# Logistic Regression01

## <center>Supervised Learning</center>

- making inferences from labeled data.

#### 1. Classification (categorical data)
- binary classification (tumor: benign, malignant)
- multiclass classification (books: maths, physics, stats, psychology, etc.)
- example algorithms: KNN, Linear Models, Decision Trees, SVMs, etc.

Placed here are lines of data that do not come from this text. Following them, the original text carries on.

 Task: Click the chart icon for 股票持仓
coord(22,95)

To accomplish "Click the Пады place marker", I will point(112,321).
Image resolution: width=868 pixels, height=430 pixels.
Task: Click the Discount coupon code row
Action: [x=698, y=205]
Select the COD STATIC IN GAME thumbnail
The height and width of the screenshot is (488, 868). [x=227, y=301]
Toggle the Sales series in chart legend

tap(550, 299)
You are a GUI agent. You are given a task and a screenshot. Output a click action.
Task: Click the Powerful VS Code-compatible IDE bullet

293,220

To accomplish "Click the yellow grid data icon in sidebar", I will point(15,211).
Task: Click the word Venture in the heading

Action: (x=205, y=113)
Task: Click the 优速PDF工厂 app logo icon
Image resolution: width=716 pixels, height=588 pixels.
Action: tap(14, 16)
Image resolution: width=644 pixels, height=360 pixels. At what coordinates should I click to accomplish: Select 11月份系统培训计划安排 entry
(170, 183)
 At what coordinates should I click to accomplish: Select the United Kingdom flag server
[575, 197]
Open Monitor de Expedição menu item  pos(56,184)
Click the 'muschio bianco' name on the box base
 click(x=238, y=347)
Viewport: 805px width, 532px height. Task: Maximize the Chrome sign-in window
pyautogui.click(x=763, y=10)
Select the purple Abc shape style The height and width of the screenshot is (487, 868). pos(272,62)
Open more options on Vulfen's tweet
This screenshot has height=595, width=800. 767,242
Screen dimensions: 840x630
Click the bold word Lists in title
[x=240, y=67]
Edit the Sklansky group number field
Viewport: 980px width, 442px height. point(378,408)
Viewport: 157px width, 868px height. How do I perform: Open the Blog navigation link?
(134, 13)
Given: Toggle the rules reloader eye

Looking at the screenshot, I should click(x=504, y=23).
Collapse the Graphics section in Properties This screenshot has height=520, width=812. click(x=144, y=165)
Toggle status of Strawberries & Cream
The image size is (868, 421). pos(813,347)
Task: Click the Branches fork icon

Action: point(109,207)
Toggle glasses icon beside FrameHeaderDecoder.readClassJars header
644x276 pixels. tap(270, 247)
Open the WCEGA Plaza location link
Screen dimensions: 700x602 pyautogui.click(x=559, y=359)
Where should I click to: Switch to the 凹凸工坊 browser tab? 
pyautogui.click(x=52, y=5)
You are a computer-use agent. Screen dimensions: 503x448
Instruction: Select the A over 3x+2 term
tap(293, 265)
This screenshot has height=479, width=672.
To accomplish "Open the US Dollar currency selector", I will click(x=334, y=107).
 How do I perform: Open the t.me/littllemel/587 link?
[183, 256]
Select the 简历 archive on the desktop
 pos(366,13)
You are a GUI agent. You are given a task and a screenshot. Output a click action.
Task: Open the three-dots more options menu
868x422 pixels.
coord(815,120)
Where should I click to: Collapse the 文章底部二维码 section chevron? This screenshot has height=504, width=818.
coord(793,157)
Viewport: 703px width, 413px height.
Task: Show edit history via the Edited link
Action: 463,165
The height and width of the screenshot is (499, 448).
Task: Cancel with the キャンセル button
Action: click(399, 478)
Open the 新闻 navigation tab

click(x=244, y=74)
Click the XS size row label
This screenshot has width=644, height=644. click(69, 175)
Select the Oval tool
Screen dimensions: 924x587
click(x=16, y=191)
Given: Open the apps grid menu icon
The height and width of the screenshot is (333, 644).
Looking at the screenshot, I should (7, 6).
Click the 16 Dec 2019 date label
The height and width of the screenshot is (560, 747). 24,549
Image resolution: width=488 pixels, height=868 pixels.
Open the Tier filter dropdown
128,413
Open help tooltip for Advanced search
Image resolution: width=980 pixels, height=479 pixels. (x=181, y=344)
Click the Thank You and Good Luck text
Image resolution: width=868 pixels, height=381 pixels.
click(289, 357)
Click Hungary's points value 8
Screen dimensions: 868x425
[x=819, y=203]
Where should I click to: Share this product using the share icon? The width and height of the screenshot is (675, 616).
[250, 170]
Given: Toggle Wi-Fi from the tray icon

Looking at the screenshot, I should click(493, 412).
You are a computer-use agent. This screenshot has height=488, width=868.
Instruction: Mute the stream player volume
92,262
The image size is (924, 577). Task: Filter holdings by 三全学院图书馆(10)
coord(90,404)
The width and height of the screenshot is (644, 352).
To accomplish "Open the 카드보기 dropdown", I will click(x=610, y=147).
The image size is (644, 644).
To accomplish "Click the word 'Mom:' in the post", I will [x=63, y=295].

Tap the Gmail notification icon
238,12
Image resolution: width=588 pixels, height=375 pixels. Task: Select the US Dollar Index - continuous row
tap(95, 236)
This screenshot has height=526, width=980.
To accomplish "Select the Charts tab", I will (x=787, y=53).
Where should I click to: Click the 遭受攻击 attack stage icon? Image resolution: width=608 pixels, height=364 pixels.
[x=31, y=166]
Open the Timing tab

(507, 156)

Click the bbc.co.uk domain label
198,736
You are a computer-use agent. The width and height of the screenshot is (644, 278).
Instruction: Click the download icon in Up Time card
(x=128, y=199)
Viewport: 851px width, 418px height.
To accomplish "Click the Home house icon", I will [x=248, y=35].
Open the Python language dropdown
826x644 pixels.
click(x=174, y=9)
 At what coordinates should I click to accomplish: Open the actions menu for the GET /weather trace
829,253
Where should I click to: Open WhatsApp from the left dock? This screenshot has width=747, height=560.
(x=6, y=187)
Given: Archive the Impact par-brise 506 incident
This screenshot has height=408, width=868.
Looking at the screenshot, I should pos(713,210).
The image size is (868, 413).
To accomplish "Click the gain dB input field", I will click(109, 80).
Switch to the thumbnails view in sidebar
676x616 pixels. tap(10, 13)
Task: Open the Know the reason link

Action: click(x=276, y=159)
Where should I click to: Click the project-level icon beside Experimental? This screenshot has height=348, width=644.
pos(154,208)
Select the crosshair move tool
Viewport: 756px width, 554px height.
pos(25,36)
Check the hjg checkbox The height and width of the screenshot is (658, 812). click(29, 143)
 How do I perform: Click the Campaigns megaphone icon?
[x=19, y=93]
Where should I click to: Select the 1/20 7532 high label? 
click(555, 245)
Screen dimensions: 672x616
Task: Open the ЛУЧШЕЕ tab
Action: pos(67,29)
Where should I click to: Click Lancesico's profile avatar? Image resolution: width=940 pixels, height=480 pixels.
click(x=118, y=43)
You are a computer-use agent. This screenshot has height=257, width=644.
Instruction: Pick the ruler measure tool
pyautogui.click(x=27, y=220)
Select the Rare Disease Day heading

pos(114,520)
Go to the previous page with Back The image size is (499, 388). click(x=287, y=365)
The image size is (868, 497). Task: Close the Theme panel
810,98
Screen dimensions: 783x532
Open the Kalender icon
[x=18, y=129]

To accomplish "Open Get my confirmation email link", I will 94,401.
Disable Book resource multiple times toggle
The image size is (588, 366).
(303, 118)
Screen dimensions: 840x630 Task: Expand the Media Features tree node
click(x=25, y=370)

#### 2. Regression (continuous data)
- predicting income, price of stock, age, and other continous data 
- example algorithms: KNN, Linear Regression, Decision Trees, SVMs, etc.
___

Linear models (Linear Regression, Polynormal Regression, Gaussian Regression, Sigmoid Regression, etc) - make predictions according to a linear function of the input features. <br>
Many ML algorithms (including those specified above) can be used for both classification and regression.

Logistic Regression is the special case of linear regression where dependent or output variable is categorical. Logistic in logistic regression comes from the function which is the core of this algorithm. This function is logistic function or sigmoid function . Logistic function can be written as : 

$$f(x) = \frac{1}{1+e^{-x}}$$

![Sigmoid function](images/sigmoid.png)

Logistic regression is the classification algorithm.  We can implement this function in numpy as follows:



In [None]:
import math
import matplotlib.pyplot as plt
import numpy as np
import matplotlib as mpl
#mpl.rcParams['axes.unicode_minus']=False

def sigmoid(x):
    return 1.0 / (1.0 + np.exp(-x))

In [3]:
numbers = np.linspace(-20,20,50) #generate a list of numbers
numbers

array([-20.        , -19.18367347, -18.36734694, -17.55102041,
       -16.73469388, -15.91836735, -15.10204082, -14.28571429,
       -13.46938776, -12.65306122, -11.83673469, -11.02040816,
       -10.20408163,  -9.3877551 ,  -8.57142857,  -7.75510204,
        -6.93877551,  -6.12244898,  -5.30612245,  -4.48979592,
        -3.67346939,  -2.85714286,  -2.04081633,  -1.2244898 ,
        -0.40816327,   0.40816327,   1.2244898 ,   2.04081633,
         2.85714286,   3.67346939,   4.48979592,   5.30612245,
         6.12244898,   6.93877551,   7.75510204,   8.57142857,
         9.3877551 ,  10.20408163,  11.02040816,  11.83673469,
        12.65306122,  13.46938776,  14.28571429,  15.10204082,
        15.91836735,  16.73469388,  17.55102041,  18.36734694,
        19.18367347,  20.        ])

In [4]:
#we will pass each number through sigmoid function
results = sigmoid(numbers)
results[:20]  #print few numbers

array([2.06115362e-09, 4.66268920e-09, 1.05478167e-08, 2.38610019e-08,
       5.39777490e-08, 1.22107080e-07, 2.76227484e-07, 6.24874560e-07,
       1.41357420e-06, 3.19774584e-06, 7.23382998e-06, 1.63640365e-05,
       3.70175420e-05, 8.37362281e-05, 1.89405944e-04, 4.28366894e-04,
       9.68517025e-04, 2.18827951e-03, 4.93663522e-03, 1.10983776e-02])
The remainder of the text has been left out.